Advertiser Disclosure

Refinancing Dental School Debt Could Save $44,000+

Dentists graduate with some of the highest debt loads, which means they also stand to save the most from refinancing.
Nov. 16, 2018
Loans, Student Loans
At NerdWallet, we adhere to strict standards of editorial integrity to help you make decisions with confidence. Many or all of the products featured here are from our partners. Here’s how we make money.

Dental school graduates have almost $275,000 in cumulative student loan debt on average — the most of all graduate degree holders, according to available data from the National Center for Education Statistics. That means they also could see the biggest savings from student loan refinancing.

Dentists have relatively low incomes compared with their debts, given an average annual income of $174,110, according to the Bureau of Labor Statistics. Some graduates may want to choose an income-driven repayment plan to make monthly bills more manageable. Refinancing could save more money overall.

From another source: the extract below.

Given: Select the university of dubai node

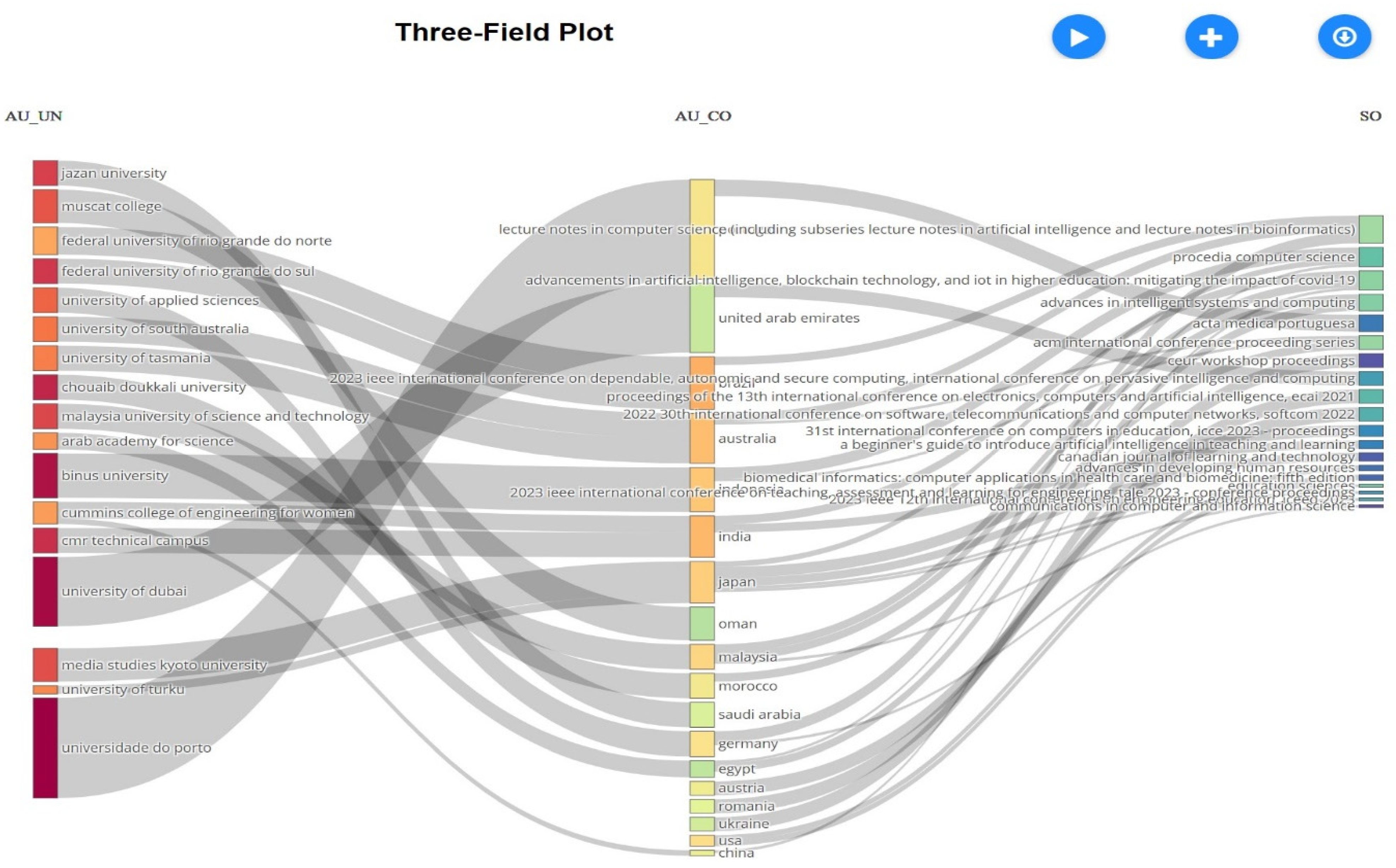Looking at the screenshot, I should coord(45,591).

» MORE: How to pay off $100,000+ in student loans

How much could refinancing dental school debt save?

The average dentist could save $44,032 from refinancing.

Refinancing to a 3.5% interest rate saves the average dentist $367 per month.

The median dental school debt plus undergraduate debt was $274,120 as of 2016, according to the National Center for Education Statistics. Assuming that dental students took a mix of federal direct unsubsidized loans and graduate PLUS loans — and attended school from 2010 to 2018  —  their average interest rate would be 6.25%.

Refinancing debt to a 3.5% interest rate drops the monthly payment from $3,078 on the standard 10-year repayment plan to $2,711. That would help you save $367 per month and $44,032 over 10 years.

» CALCULATE:  How much you can save by refinancing

How to create a refinancing strategy

If you’re a dentist who is deciding whether or when to refinance your student debt, consider taking the following steps:

Beef up your credit

Lenders look for credit scores in the high 600s or above. Before refinancing, make sure to pay all bills on time and keep your credit card balances low.

Refinance during residency

Some lenders will let you refinance debt once you’ve been matched with a residency program, and will give you a reduced monthly payment during residency.

Take advantage of low interest rates

The Federal Reserve plans to keep increasing interest rates in the next two years. Now may be a good time to lock in a low fixed interest rate through refinancing, before rates rise again.

Refinance high-interest debt

You may not be able to refinance all of your cumulative debt. Some lenders refinance a maximum of $250,000 for dentists, for instance. In that case, make sure to include your highest-interest loans in the bundle.

Alternatives to refinancing

If refinancing wouldn’t make your monthly payment affordable, consider choosing a federal income-driven repayment plan instead.

On the REPAYE plan, the government pays some of the interest that accumulates if your monthly payment doesn’t cover it.

On the Revised Pay As You Earn income-driven plan, for example, the average dentist’s monthly payment would be $1,300. Plus, borrowers on REPAYE get their remaining debt forgiven after they make payments for 25 years.

Of all the income-driven repayment plans, REPAYE is the best option for those with a lot of debt. The government pays some of the interest that accumulates if your monthly payment doesn’t cover it. However, be aware that:

  • Student debt forgiven through income-driven repayment — $150,000 in this example — will be taxed as income.
  • Your spouse’s income will be factored into how much you pay each month. Use an income-driven repayment calculator to see if the savings under that plan are better than under refinancing.
  • You’ll pay more in interest over time: almost $65,000 more, in this example, than if you had refinanced.

» MORE: PAYE vs. REPAYE: How to choose

You can refinance your debt after spending time making payments on an income-driven plan, once your income and credit score have increased. You also may want to choose an income-driven plan to get some breathing room to pay down other debts, such as credit card balances, before refinancing.